Informe sobre la Tierra: Fundamentalmente Inofensiva (14 page)

Tras dejar pasar a Colin, cerró cuidadosamente la ventana y empezó a buscar aquel objeto en forma de pájaro.

Lo que descubrió sobre las ventanas fue lo siguiente: como las habían modificado para que pudieran abrirse después de diseñarlas para ser inamovibles, eran, en realidad, mucho menos seguras que si las hubieran concebido desde el principio para que pudieran abrirse.

Vaya, vaya, qué curiosa es la vida, estaba pensando, cuando de pronto se dio cuenta de que la habitación en la que tantos esfuerzos le había costado irrumpir no era muy interesante.

Se detuvo, sorprendido.

¿Dónde estaba la extraña forma aleteante?, ¿Dónde había algo que justificara toda aquella necedad, el extraordinario velo de misterio que parecía cubrir aquella habitación y la igualmente extraordinaria secuencia de acontecimientos que parecían haber conspirado para conducirlo hasta allí?

La habitación, como cualquier otra del edificio, estaba decorada con un color gris de un buen gusto asombroso.
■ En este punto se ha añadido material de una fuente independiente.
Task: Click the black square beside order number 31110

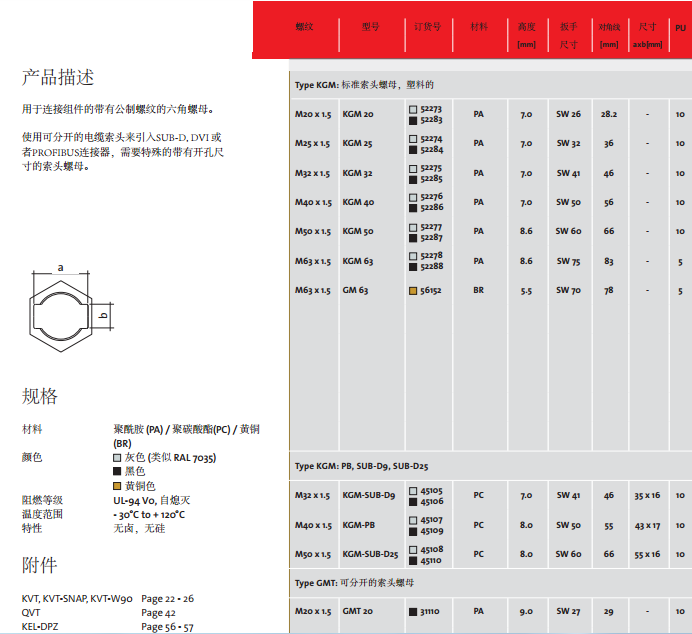Action: click(x=412, y=611)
En la pared había mapas y dibujos. La mayoría no le decían nada, pero entonces descubrió algo que parecía un boceto de algún cartel.

Tenía un logotipo de una especie de pájaro, y un lema que decía: «Guía del autoestopista galáctico Mk 11: lo más asombroso que jamás se haya visto de cualquier cosa.» Ninguna otra información.
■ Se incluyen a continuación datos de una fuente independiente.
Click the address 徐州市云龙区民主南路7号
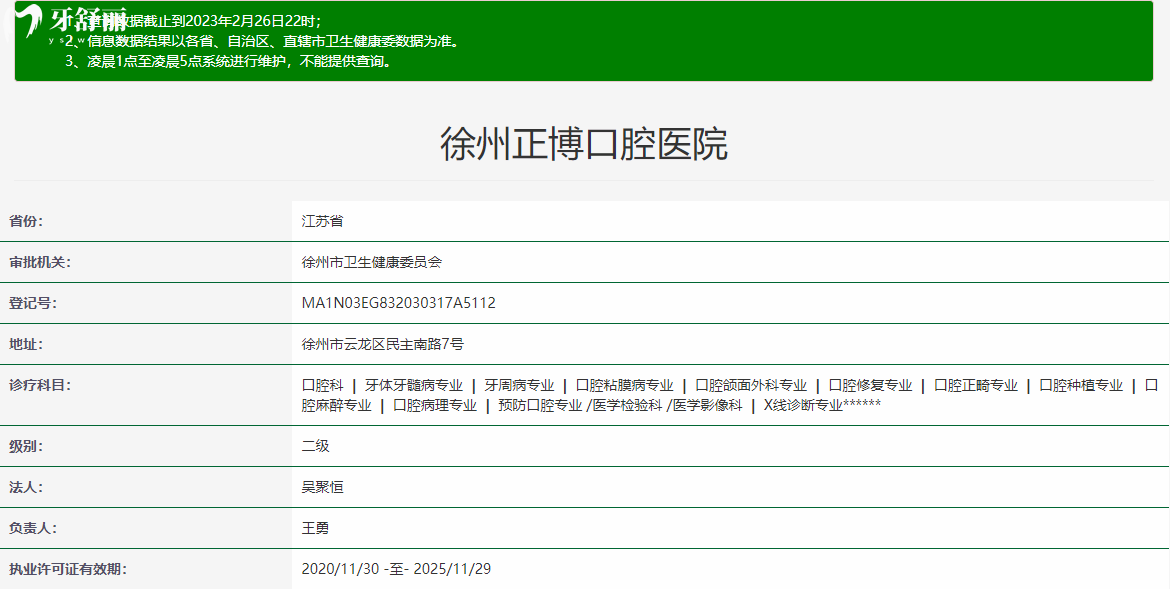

Ford volvió a mirar alrededor. Luego su atención fue centrándose poco a poco en Colin, el robot de seguridad absurdamente feliz que, extrañamente, farfullaba de miedo acurrucado en un rincón.

Qué raro, pensó Ford. Miró en torno para ver qué producía aquella reacción en Colin. Entonces vio algo en lo que no se había fijado antes, tranquilamente colocado sobre un banco de trabajo.

Era un objeto circular, negro, más o menos del tamaño de un disco pequeño. Tanto la parte de arriba como la de abajo eran suaves y convexas, de modo que parecía un disco de lanzamiento de peso ligero.

Sus caras ofrecían el aspecto de ser completamente lisas, continuas y sin rasgos característicos.

No hacía nada.

Entonces Ford observó que tenía algo escrito. Qué raro.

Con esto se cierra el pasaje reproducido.